Direct observation of tug-of-war during the folding of a mutually exclusive protein.

Although most protein folding studies are carried out on single-domain proteins, over two-thirds of proteins in proteomes are built up from multiple individually folded domains. A significant fraction of these multidomain proteins are domain-insertion proteins, in which one guest domain is inserted into a surface loop of a host protein. Intricate thermodynamic and kinetic coupling between the two domains can have a profound impact on their folding dynamics. Here we use an engineered mutually exclusive protein as a model system to directly illustrate one such complex dynamic process: the "tug-of-war" process during protein folding. By inserting a guest protein I27w34f into a host protein GB1-L5 (GL5), we engineered a novel, mutually exclusive protein, GL5/I27w34f, in which only one domain can remain folded at any given time due to topological constraints imposed by the folded structures. Using stopped-flow techniques, we obtained the first kinetic evidence that the guest and host domains engage in a folding tug-of-war as they attempt to fold, in which the host domain folds rapidly into its three-dimensional structure and is then automatically unfolded, driven by the folding of the guest domain. Our results provided direct evidence that protein folding can generate sufficient mechanical strain to unravel a host protein.
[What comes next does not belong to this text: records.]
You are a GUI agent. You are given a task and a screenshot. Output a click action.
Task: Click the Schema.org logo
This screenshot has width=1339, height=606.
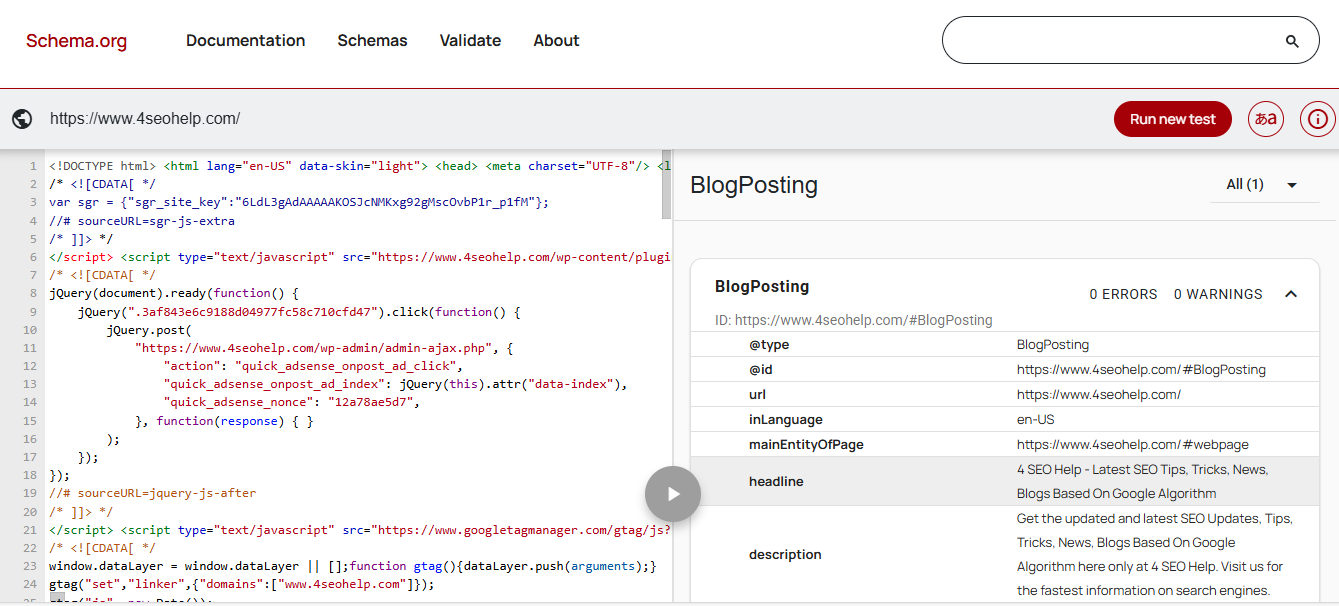(76, 40)
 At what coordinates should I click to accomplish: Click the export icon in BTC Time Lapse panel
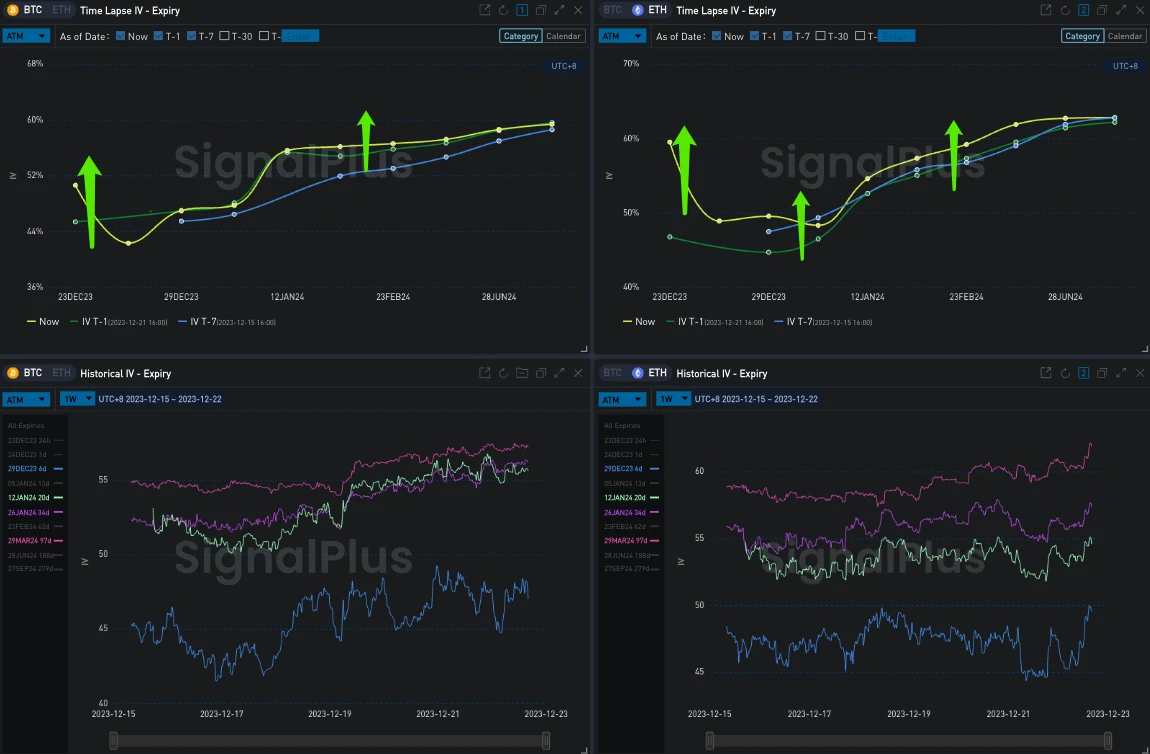pyautogui.click(x=485, y=10)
Using single-molecule atomic force microscopy, we provide direct evidence for the existence of a conformational equilibrium between the two mutually exclusive conformations. Our results highlight important roles played by the intricate coupling between folding kinetics, thermodynamic stability, and mechanical strain in the folding of complex multidomain proteins, which cannot be addressed in traditional single-domain protein folding studies.